Rewrite the part of the material that opens with the line containing "circuit's right node" and closes with the line containing "Point to the Capterra", putting "symbol" wherever "icon" appears and changing nothing else. Return only those lines.

[Text and element-pointing records]
* Begin *

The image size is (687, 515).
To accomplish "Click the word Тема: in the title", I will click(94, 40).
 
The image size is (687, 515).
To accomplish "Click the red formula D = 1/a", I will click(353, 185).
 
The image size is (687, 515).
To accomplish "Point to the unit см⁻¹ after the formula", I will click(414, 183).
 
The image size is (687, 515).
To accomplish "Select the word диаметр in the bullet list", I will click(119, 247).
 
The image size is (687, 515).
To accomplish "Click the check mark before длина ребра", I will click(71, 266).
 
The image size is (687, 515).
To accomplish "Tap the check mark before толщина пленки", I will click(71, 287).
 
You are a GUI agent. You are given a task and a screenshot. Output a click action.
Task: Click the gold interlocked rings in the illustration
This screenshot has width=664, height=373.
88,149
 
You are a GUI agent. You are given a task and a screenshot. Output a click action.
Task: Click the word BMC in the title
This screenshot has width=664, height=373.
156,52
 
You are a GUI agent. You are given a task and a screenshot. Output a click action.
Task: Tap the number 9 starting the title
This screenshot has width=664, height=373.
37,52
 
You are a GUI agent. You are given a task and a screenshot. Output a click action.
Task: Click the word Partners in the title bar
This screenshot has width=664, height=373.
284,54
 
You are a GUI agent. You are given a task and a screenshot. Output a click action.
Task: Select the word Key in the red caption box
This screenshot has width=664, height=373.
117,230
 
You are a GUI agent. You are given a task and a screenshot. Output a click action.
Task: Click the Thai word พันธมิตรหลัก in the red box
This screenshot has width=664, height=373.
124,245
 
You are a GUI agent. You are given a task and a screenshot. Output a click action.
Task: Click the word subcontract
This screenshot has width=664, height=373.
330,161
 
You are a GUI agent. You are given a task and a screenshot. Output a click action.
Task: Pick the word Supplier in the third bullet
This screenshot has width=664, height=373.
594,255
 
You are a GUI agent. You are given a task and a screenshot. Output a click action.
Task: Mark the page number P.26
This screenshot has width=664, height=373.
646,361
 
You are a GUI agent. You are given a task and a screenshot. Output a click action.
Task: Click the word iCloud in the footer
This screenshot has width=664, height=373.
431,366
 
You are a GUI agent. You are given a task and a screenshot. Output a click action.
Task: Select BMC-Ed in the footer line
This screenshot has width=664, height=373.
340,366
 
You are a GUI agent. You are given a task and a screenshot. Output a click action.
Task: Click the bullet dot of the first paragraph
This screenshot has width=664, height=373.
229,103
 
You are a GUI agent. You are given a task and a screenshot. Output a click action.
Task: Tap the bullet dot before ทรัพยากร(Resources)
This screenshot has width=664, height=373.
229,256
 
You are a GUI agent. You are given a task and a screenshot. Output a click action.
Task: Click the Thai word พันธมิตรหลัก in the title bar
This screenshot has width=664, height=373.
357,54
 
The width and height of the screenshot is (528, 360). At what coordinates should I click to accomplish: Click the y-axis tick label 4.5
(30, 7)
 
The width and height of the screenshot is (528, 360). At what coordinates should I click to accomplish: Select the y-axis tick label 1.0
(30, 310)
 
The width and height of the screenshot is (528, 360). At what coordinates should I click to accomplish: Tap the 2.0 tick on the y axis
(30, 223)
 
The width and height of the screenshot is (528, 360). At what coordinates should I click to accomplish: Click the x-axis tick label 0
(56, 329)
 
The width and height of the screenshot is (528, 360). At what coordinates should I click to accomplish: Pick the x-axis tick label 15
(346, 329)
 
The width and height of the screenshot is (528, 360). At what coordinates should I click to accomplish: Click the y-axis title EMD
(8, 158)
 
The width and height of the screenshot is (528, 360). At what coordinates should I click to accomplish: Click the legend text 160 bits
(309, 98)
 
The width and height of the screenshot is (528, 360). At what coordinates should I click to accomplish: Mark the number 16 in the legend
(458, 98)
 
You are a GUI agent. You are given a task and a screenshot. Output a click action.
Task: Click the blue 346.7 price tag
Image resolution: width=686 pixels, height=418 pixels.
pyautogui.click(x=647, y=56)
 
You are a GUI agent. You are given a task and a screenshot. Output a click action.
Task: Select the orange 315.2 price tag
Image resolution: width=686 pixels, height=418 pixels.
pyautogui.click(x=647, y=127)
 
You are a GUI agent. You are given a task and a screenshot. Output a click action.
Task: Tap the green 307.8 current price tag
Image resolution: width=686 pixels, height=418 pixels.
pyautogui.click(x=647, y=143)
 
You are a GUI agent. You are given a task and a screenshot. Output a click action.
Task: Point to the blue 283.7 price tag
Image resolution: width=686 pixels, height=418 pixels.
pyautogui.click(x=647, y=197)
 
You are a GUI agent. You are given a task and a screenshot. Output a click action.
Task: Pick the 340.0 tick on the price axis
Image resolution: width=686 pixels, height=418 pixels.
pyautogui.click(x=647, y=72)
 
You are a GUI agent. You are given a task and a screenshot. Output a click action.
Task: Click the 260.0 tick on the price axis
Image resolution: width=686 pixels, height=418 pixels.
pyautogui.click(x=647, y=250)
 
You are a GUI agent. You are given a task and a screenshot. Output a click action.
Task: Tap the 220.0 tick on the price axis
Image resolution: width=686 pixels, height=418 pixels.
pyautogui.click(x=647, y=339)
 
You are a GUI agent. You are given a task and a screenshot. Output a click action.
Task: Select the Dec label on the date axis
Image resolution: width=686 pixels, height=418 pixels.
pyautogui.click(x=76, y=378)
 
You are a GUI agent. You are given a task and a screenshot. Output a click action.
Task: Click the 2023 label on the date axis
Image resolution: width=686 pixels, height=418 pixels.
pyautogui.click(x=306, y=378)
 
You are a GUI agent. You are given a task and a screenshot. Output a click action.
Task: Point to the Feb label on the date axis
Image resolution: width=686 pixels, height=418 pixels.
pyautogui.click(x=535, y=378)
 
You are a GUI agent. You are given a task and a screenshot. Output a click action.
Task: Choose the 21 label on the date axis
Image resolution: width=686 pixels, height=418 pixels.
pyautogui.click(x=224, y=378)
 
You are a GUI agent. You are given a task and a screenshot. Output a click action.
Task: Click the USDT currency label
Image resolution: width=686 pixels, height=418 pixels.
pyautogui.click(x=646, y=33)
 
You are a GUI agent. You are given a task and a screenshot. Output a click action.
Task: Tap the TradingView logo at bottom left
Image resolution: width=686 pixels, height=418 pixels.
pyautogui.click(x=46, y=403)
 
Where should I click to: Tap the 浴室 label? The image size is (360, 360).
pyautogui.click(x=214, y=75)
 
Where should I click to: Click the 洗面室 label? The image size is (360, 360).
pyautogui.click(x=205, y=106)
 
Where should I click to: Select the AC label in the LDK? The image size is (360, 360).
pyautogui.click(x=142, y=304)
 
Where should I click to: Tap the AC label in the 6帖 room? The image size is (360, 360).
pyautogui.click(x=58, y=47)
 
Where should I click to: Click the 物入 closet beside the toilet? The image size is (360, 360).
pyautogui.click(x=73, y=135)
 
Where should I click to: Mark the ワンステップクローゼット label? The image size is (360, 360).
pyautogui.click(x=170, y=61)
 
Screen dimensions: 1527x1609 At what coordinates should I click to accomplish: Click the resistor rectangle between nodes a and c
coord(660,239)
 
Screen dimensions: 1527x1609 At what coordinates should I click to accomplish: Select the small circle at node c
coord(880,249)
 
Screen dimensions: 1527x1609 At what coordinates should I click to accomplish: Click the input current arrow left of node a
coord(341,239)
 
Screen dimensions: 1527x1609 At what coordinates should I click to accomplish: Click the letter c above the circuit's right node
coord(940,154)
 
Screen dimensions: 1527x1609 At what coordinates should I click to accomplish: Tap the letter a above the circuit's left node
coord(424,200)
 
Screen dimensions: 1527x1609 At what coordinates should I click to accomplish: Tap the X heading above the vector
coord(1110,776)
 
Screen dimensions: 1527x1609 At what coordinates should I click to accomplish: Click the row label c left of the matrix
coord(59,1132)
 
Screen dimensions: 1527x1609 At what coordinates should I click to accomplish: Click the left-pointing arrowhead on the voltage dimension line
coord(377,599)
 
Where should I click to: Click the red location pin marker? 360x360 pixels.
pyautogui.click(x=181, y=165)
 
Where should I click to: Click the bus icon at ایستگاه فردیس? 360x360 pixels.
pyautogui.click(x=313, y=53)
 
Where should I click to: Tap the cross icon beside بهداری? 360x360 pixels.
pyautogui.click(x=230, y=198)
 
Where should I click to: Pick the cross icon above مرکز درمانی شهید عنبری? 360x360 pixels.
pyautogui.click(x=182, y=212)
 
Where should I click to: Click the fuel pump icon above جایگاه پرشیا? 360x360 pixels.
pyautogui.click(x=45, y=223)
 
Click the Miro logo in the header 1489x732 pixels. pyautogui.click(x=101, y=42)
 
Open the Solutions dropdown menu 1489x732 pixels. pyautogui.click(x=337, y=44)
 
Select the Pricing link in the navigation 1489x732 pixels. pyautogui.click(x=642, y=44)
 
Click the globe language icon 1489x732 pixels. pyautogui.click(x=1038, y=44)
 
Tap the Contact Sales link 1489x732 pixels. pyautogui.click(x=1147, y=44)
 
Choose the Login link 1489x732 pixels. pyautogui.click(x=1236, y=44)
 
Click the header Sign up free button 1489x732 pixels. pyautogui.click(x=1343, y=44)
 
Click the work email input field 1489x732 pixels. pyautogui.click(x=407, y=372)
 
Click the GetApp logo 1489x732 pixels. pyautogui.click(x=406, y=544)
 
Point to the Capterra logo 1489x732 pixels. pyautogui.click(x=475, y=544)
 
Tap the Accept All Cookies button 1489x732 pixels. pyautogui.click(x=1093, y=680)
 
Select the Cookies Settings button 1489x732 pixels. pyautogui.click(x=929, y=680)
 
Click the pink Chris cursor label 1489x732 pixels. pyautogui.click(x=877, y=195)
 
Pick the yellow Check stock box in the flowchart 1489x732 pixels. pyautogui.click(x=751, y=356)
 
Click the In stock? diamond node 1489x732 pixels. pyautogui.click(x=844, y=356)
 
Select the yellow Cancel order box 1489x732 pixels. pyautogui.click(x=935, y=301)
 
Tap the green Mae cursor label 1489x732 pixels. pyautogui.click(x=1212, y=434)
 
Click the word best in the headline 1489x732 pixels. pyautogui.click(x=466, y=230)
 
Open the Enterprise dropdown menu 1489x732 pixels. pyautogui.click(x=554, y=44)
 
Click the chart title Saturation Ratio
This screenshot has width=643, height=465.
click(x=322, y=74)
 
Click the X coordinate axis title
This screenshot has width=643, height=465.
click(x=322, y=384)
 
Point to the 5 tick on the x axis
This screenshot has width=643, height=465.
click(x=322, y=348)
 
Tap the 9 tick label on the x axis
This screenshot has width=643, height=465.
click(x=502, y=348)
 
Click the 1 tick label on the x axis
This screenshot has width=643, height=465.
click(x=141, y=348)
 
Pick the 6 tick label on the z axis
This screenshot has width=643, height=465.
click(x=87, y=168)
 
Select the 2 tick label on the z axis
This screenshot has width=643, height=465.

* End *

* **OUTPUT FOR THIS EXERCISE**:
Screen dimensions: 1527x1609 At what coordinates should I click to accomplish: Click the letter c above the circuit's right node
coord(940,154)
 
Screen dimensions: 1527x1609 At what coordinates should I click to accomplish: Tap the letter a above the circuit's left node
coord(424,200)
 
Screen dimensions: 1527x1609 At what coordinates should I click to accomplish: Tap the X heading above the vector
coord(1110,776)
 
Screen dimensions: 1527x1609 At what coordinates should I click to accomplish: Click the row label c left of the matrix
coord(59,1132)
 
Screen dimensions: 1527x1609 At what coordinates should I click to accomplish: Click the left-pointing arrowhead on the voltage dimension line
coord(377,599)
 
Where should I click to: Click the red location pin marker? 360x360 pixels.
pyautogui.click(x=181, y=165)
 
Where should I click to: Click the bus symbol at ایستگاه فردیس? 360x360 pixels.
pyautogui.click(x=313, y=53)
 
Where should I click to: Tap the cross symbol beside بهداری? 360x360 pixels.
pyautogui.click(x=230, y=198)
 
Where should I click to: Pick the cross symbol above مرکز درمانی شهید عنبری? 360x360 pixels.
pyautogui.click(x=182, y=212)
 
Where should I click to: Click the fuel pump symbol above جایگاه پرشیا? 360x360 pixels.
pyautogui.click(x=45, y=223)
 
Click the Miro logo in the header 1489x732 pixels. pyautogui.click(x=101, y=42)
 
Open the Solutions dropdown menu 1489x732 pixels. pyautogui.click(x=337, y=44)
 
Select the Pricing link in the navigation 1489x732 pixels. pyautogui.click(x=642, y=44)
 
Click the globe language symbol 1489x732 pixels. pyautogui.click(x=1038, y=44)
 
Tap the Contact Sales link 1489x732 pixels. pyautogui.click(x=1147, y=44)
 
Choose the Login link 1489x732 pixels. pyautogui.click(x=1236, y=44)
 
Click the header Sign up free button 1489x732 pixels. pyautogui.click(x=1343, y=44)
 
Click the work email input field 1489x732 pixels. pyautogui.click(x=407, y=372)
 
Click the GetApp logo 1489x732 pixels. pyautogui.click(x=406, y=544)
 
Point to the Capterra logo 1489x732 pixels. pyautogui.click(x=475, y=544)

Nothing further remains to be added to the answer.